## Information given
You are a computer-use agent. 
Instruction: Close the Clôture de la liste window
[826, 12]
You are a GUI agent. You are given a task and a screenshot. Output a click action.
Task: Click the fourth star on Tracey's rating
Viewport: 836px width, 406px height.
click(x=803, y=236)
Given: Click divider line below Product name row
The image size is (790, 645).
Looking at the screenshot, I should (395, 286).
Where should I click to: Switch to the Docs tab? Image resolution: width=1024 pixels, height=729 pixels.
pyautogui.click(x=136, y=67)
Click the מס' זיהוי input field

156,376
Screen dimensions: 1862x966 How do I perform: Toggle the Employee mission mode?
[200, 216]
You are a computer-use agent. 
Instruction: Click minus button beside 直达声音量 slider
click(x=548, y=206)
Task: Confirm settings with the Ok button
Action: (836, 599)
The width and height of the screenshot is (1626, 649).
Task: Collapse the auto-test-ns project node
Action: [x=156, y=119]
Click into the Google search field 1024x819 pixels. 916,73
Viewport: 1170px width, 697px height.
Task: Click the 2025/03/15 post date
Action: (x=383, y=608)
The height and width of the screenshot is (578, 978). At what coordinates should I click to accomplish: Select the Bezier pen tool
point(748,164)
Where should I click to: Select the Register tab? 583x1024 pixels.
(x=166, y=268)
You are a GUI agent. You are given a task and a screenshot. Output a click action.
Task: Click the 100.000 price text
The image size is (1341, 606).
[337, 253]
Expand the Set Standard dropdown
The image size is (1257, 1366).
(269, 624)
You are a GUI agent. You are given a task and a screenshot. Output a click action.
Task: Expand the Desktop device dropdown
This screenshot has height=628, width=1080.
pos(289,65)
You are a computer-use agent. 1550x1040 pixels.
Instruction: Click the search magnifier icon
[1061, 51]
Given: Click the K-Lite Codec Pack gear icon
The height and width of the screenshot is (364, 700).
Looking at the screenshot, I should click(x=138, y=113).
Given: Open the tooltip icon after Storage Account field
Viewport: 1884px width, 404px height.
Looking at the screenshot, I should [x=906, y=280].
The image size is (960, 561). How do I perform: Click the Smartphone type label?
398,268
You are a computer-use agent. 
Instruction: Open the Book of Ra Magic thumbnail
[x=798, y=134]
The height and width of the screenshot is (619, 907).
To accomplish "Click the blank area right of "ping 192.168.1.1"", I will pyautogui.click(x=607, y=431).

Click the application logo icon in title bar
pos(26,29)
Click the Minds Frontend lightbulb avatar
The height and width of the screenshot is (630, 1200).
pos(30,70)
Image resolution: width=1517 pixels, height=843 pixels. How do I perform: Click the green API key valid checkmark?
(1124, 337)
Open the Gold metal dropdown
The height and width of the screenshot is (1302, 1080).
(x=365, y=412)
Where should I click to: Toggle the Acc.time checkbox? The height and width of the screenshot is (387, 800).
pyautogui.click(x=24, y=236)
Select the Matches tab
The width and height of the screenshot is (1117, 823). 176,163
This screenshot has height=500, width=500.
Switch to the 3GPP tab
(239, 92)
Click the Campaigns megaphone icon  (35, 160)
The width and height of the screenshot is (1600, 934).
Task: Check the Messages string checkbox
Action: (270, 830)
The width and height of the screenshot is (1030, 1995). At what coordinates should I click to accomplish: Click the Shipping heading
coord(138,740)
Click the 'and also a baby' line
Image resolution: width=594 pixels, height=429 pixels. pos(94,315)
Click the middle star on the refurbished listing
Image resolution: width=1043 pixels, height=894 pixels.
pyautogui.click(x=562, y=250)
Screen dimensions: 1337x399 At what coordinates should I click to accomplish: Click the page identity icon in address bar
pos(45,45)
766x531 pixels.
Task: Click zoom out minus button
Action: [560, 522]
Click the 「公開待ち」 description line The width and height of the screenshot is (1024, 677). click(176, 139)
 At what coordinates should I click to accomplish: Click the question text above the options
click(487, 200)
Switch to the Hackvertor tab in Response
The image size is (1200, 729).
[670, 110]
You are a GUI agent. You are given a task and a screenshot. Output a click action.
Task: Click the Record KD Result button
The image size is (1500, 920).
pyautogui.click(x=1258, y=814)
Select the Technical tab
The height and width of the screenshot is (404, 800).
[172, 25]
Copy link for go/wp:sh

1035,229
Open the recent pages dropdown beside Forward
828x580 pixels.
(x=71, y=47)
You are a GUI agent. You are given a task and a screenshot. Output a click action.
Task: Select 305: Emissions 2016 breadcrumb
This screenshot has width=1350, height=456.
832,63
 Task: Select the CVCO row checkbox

## Assigned task
Could you restate the listing above word for word, leaving nothing out?

## Written response
You are a computer-use agent. 
Instruction: Close the Clôture de la liste window
[826, 12]
You are a GUI agent. You are given a task and a screenshot. Output a click action.
Task: Click the fourth star on Tracey's rating
Viewport: 836px width, 406px height.
click(x=803, y=236)
Given: Click divider line below Product name row
The image size is (790, 645).
Looking at the screenshot, I should (395, 286).
Where should I click to: Switch to the Docs tab? Image resolution: width=1024 pixels, height=729 pixels.
pyautogui.click(x=136, y=67)
Click the מס' זיהוי input field

156,376
Screen dimensions: 1862x966 How do I perform: Toggle the Employee mission mode?
[200, 216]
You are a computer-use agent. 
Instruction: Click minus button beside 直达声音量 slider
click(x=548, y=206)
Task: Confirm settings with the Ok button
Action: (836, 599)
The width and height of the screenshot is (1626, 649).
Task: Collapse the auto-test-ns project node
Action: [x=156, y=119]
Click into the Google search field 1024x819 pixels. 916,73
Viewport: 1170px width, 697px height.
Task: Click the 2025/03/15 post date
Action: (x=383, y=608)
The height and width of the screenshot is (578, 978). At what coordinates should I click to accomplish: Select the Bezier pen tool
point(748,164)
Where should I click to: Select the Register tab? 583x1024 pixels.
(x=166, y=268)
You are a GUI agent. You are given a task and a screenshot. Output a click action.
Task: Click the 100.000 price text
The image size is (1341, 606).
[337, 253]
Expand the Set Standard dropdown
The image size is (1257, 1366).
(269, 624)
You are a GUI agent. You are given a task and a screenshot. Output a click action.
Task: Expand the Desktop device dropdown
This screenshot has height=628, width=1080.
pos(289,65)
You are a computer-use agent. 1550x1040 pixels.
Instruction: Click the search magnifier icon
[1061, 51]
Given: Click the K-Lite Codec Pack gear icon
The height and width of the screenshot is (364, 700).
Looking at the screenshot, I should click(x=138, y=113).
Given: Open the tooltip icon after Storage Account field
Viewport: 1884px width, 404px height.
Looking at the screenshot, I should [x=906, y=280].
The image size is (960, 561). How do I perform: Click the Smartphone type label?
398,268
You are a computer-use agent. 
Instruction: Open the Book of Ra Magic thumbnail
[x=798, y=134]
The height and width of the screenshot is (619, 907).
To accomplish "Click the blank area right of "ping 192.168.1.1"", I will pyautogui.click(x=607, y=431).

Click the application logo icon in title bar
pos(26,29)
Click the Minds Frontend lightbulb avatar
The height and width of the screenshot is (630, 1200).
pos(30,70)
Image resolution: width=1517 pixels, height=843 pixels. How do I perform: Click the green API key valid checkmark?
(1124, 337)
Open the Gold metal dropdown
The height and width of the screenshot is (1302, 1080).
(x=365, y=412)
Where should I click to: Toggle the Acc.time checkbox? The height and width of the screenshot is (387, 800).
pyautogui.click(x=24, y=236)
Select the Matches tab
The width and height of the screenshot is (1117, 823). 176,163
This screenshot has height=500, width=500.
Switch to the 3GPP tab
(239, 92)
Click the Campaigns megaphone icon  (35, 160)
The width and height of the screenshot is (1600, 934).
Task: Check the Messages string checkbox
Action: (270, 830)
The width and height of the screenshot is (1030, 1995). At what coordinates should I click to accomplish: Click the Shipping heading
coord(138,740)
Click the 'and also a baby' line
Image resolution: width=594 pixels, height=429 pixels. pos(94,315)
Click the middle star on the refurbished listing
Image resolution: width=1043 pixels, height=894 pixels.
pyautogui.click(x=562, y=250)
Screen dimensions: 1337x399 At what coordinates should I click to accomplish: Click the page identity icon in address bar
pos(45,45)
766x531 pixels.
Task: Click zoom out minus button
Action: [560, 522]
Click the 「公開待ち」 description line The width and height of the screenshot is (1024, 677). click(176, 139)
 At what coordinates should I click to accomplish: Click the question text above the options
click(487, 200)
Switch to the Hackvertor tab in Response
The image size is (1200, 729).
[670, 110]
You are a GUI agent. You are given a task and a screenshot. Output a click action.
Task: Click the Record KD Result button
The image size is (1500, 920).
pyautogui.click(x=1258, y=814)
Select the Technical tab
The height and width of the screenshot is (404, 800).
[172, 25]
Copy link for go/wp:sh

1035,229
Open the recent pages dropdown beside Forward
828x580 pixels.
(x=71, y=47)
You are a GUI agent. You are given a task and a screenshot. Output a click action.
Task: Select 305: Emissions 2016 breadcrumb
This screenshot has width=1350, height=456.
832,63
 Task: Select the CVCO row checkbox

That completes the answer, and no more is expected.